La Bataille de Gaulle, c’est un film pas comme les autres ?
J’espère puisque je vous parle avant de l’avoir vu ! Mais oui, bien sûr que c’est un film pas comme les autres. C’est l’une des plus grosses productions du cinéma français. Ça parle d’une époque qui n’a pas été assez couverte par ce cinéma français. Je pense qu’Antonin Baudry, le réalisateur, et Jérôme Seydoux, le financeur qui a permis que tout ça existe, voulaient faire les choses en grand et de la manière la plus spectaculaire possible.
On a tous l’image de De Gaulle avec son képi et son uniforme. Mais on n’a pas d’image de lui comme un être humainMathieu Kassovitz
Pensiez-vous bien connaître De Gaulle avant de faire le film ?

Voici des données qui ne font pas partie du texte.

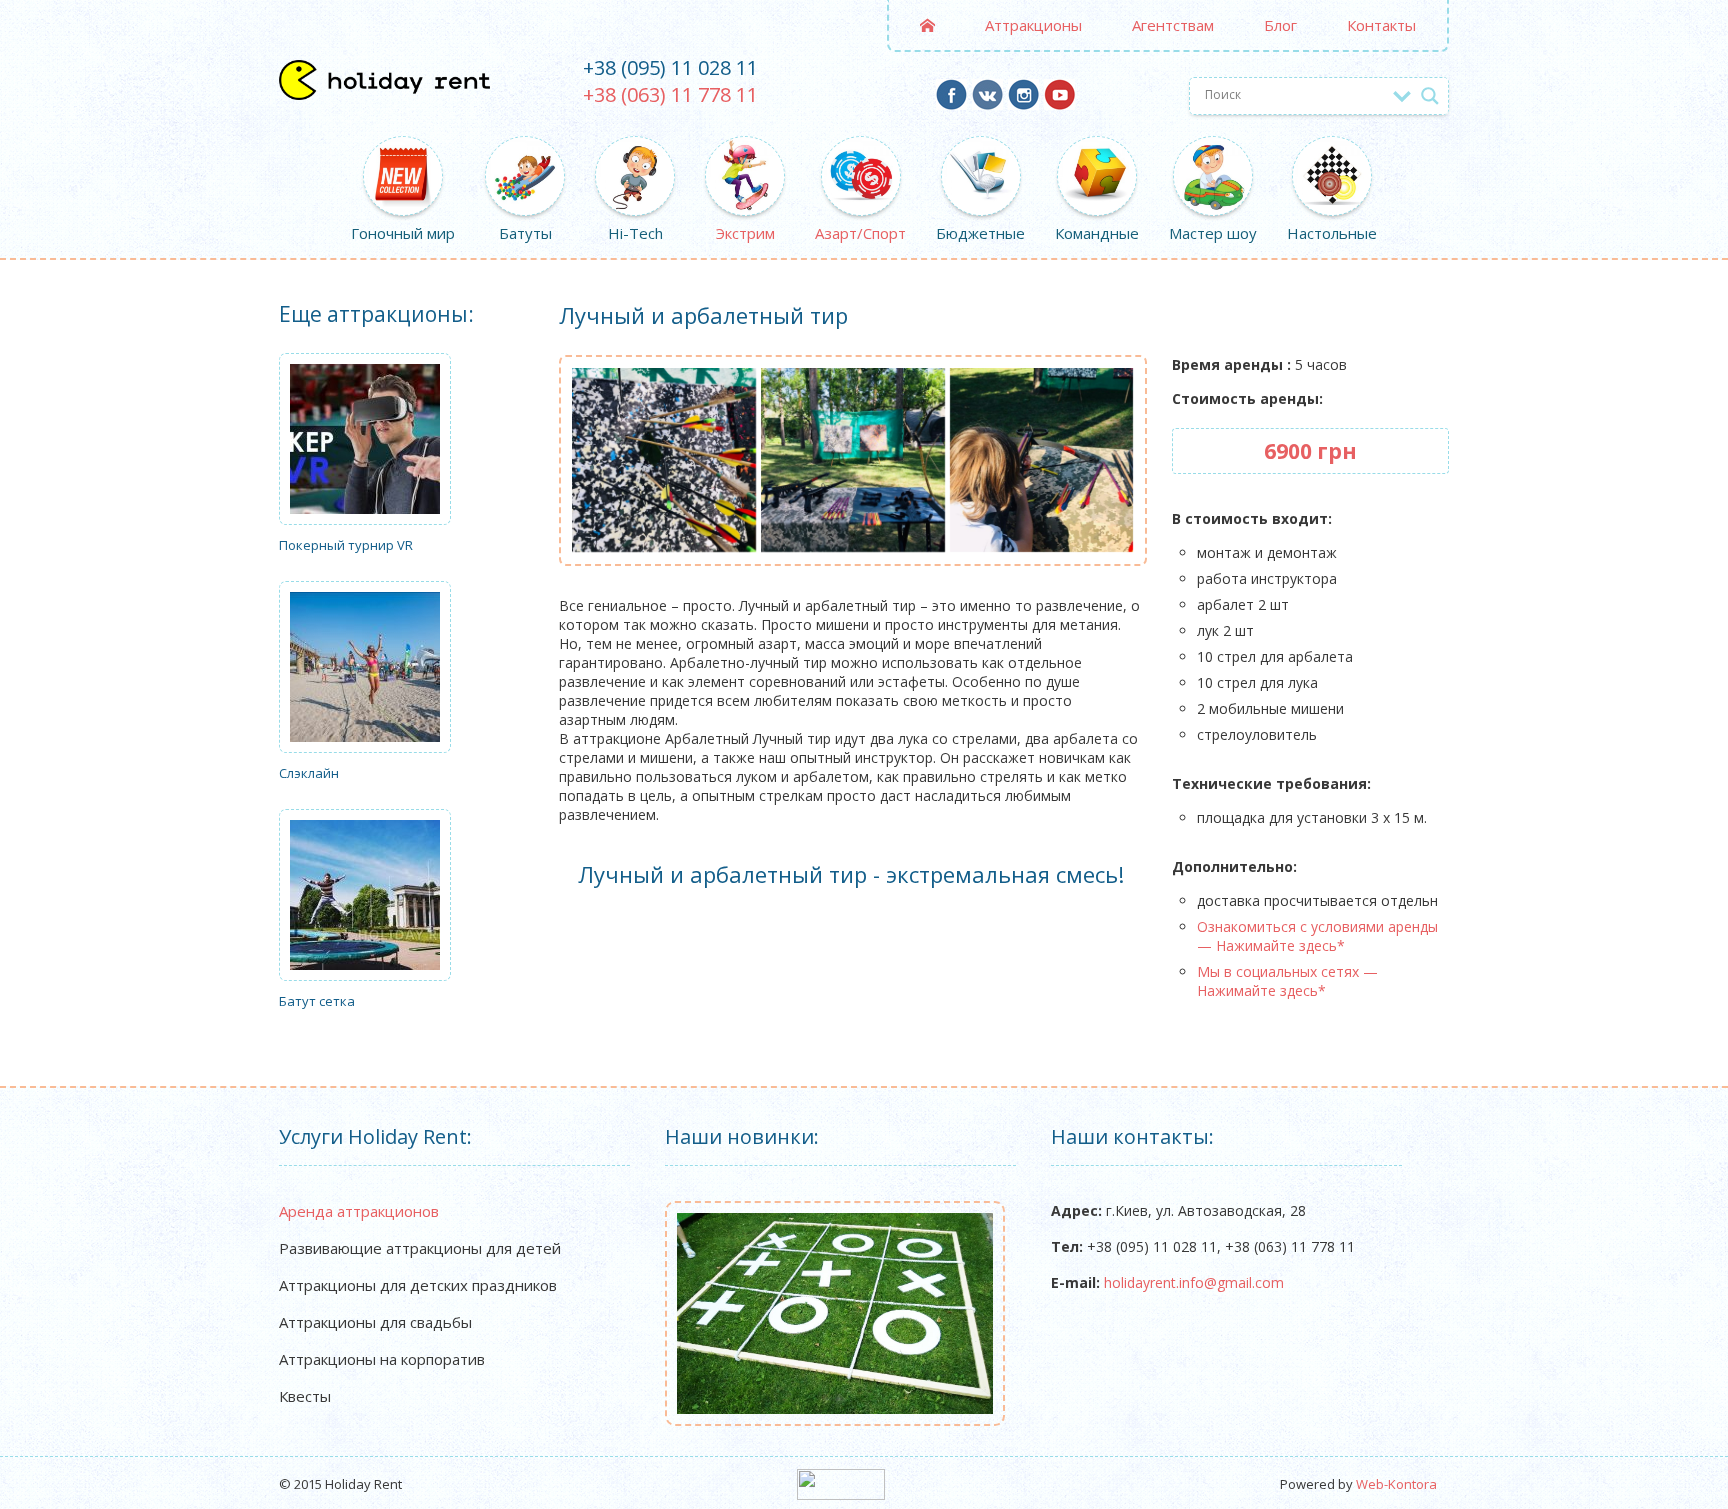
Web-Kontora (1396, 1484)
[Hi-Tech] (635, 153)
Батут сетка (317, 1001)
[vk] (987, 102)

Je connaissais l’icône De Gaulle. Au début du tournage, on faisait une photo de groupe, tous ensemble, et je suis allé me présenter à une comédienne, lui demandant quel rôle elle faisait. Elle m’a répondu : l’épouse du général. Tout d’un coup, je me suis dit que De Gaulle avait une femme, et que cette femme a pris une part importante dans sa vie, certainement dans ses décisions. On a tous l’image de De Gaulle avec son képi et son uniforme. Ou son casque de soldat. Mais on n’a pas d’image de lui comme un être humain. Comme Charles. Et ça m’a fait prendre conscience que je ne connaissais rien de lui à part ses grands discours.
On voit beaucoup de films en ce moment sur cette période de l’Histoire de France. Comment l’expliquez-vous ?

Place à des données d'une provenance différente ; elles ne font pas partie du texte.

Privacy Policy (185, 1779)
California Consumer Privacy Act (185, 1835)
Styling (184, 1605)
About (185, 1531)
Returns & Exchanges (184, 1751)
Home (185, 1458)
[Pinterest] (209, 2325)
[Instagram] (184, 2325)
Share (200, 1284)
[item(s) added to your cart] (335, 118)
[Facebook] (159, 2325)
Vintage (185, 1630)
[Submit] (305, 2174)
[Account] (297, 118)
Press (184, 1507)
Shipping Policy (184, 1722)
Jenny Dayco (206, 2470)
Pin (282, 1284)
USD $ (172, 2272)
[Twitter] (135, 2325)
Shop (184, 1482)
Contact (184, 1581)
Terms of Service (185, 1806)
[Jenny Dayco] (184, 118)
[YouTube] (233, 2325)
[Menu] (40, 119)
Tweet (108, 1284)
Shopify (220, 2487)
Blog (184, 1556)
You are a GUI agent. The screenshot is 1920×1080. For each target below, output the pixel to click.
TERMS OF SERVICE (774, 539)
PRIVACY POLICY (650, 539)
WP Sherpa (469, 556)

Non, il y a toujours eu énormément de films sur cette période. Cinq ou six qui sortent tous les ans. Mais il n’y a pas ou très peu de films sur le général De Gaulle. Et il y en a très peu sur la démesure de 39-45. Le dernier de cette envergure, selon moi, c’est Paris brûle-t-il ! Une production franco-américaine de 1966. Bref, ça remonte à l’après-guerre ! Je pense qu’il est essentiel aujourd’hui qu’on inscrive aussi notre Histoire dans l’Histoire du cinéma.

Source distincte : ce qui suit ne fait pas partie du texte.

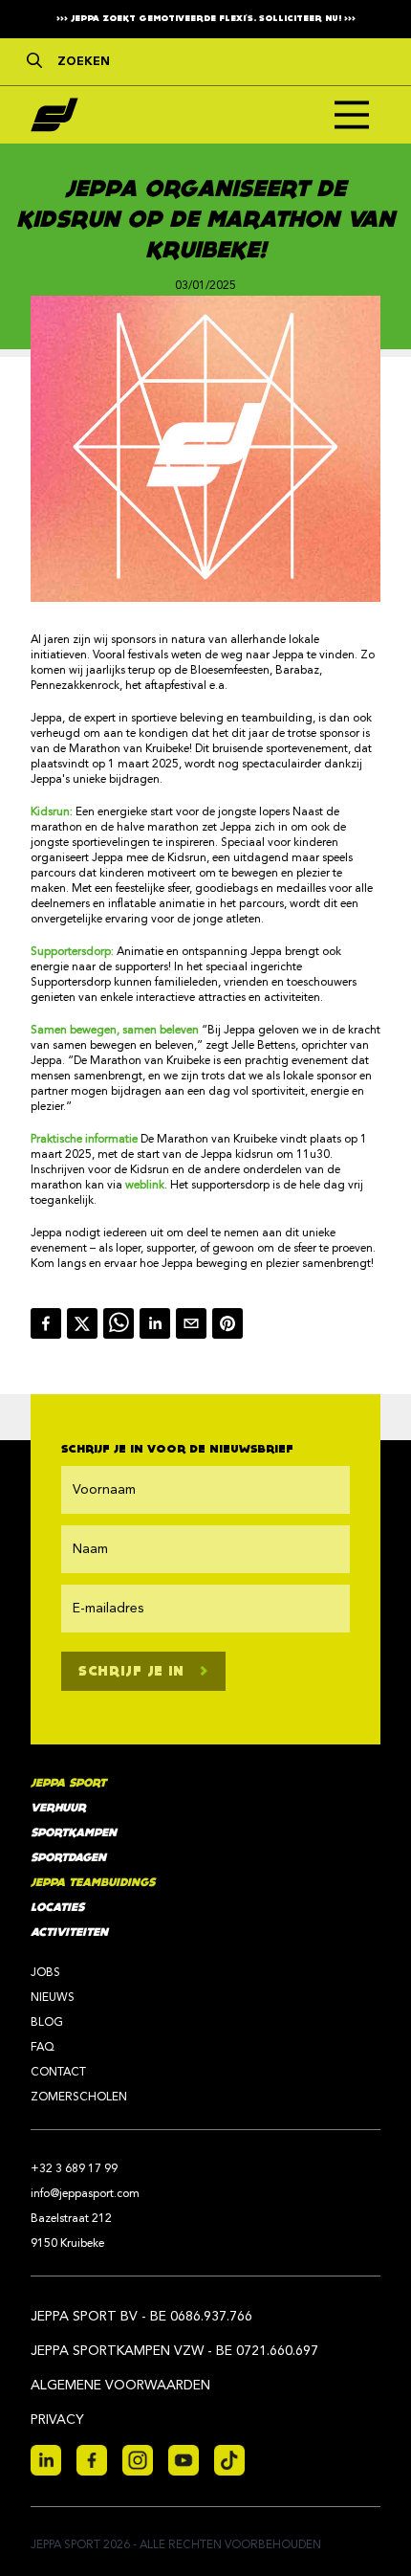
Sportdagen (68, 1858)
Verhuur (58, 1808)
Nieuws (53, 1998)
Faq (42, 2048)
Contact (58, 2072)
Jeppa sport (68, 1783)
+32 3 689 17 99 (74, 2169)
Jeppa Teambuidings (93, 1882)
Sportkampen (74, 1833)
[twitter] (85, 1323)
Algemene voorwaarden (120, 2385)
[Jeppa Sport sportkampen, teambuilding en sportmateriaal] (54, 115)
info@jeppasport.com (85, 2194)
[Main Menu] (351, 115)
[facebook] (49, 1323)
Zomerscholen (79, 2097)
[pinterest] (230, 1323)
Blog (47, 2023)
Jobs (45, 1973)
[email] (194, 1323)
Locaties (57, 1907)
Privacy (57, 2420)
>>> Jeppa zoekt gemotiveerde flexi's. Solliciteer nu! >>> (206, 18)
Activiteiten (69, 1932)
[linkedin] (158, 1323)
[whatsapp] (121, 1323)
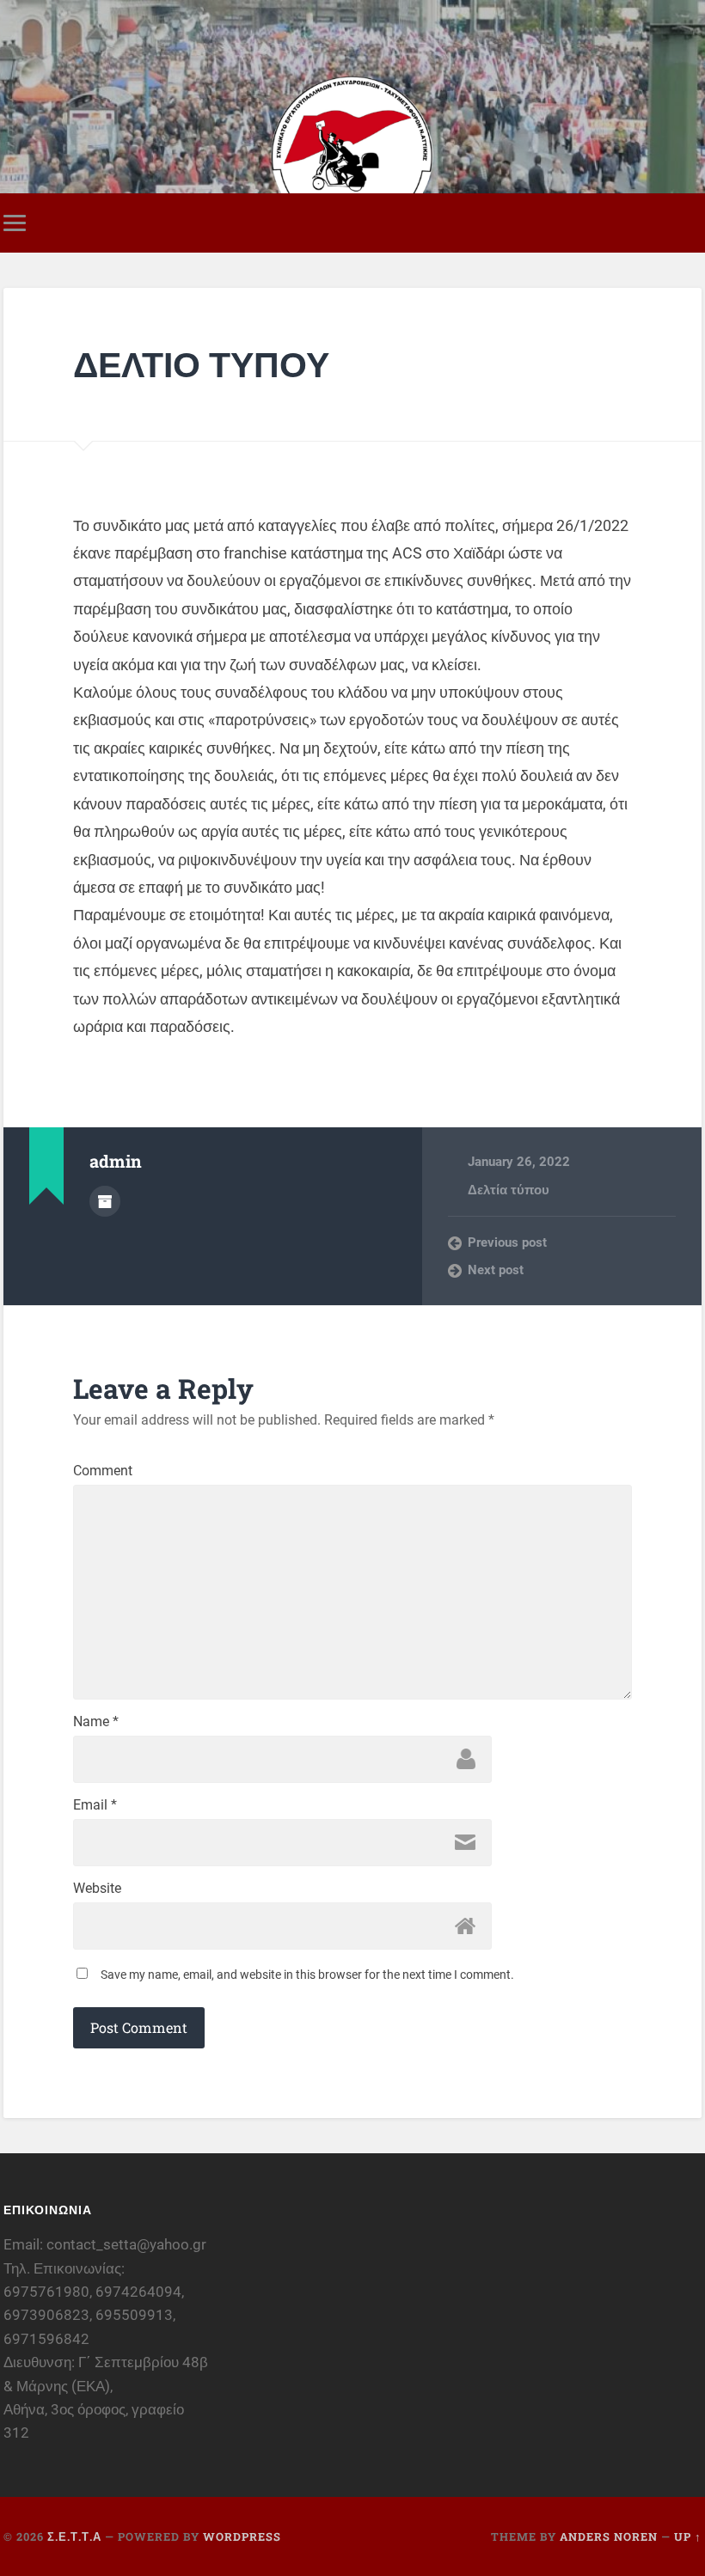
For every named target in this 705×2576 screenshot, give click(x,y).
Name (96, 1722)
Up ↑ (688, 2536)
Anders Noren (609, 2536)
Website (97, 1888)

C’est possible parce qu’on a davantage de recul ? Parce qu’une nouvelle génération a envie de comprendre ?
Parce qu’on a les moyens surtout ! Il faut qu’on ait un réalisateur qui ait les couilles d’y aller, de dire combien ça coûte et qu’on soit prêt à le suivre, avec un scénario qui donne envie. En réalité, c’est la convergence entre l’ambition d’Antonin Baudry, qui voit que techniquement c’est possible à faire aujourd’hui, et une capacité financière qui existait moins dans les années 1980 si on n’avait pas les budgets du cinéma américain. On parle d’un film avec de vraies explosions sur les plages du Débarquement, l’aide de l’armée américaine comme dans Il faut sauver le soldat Ryan de Spielberg.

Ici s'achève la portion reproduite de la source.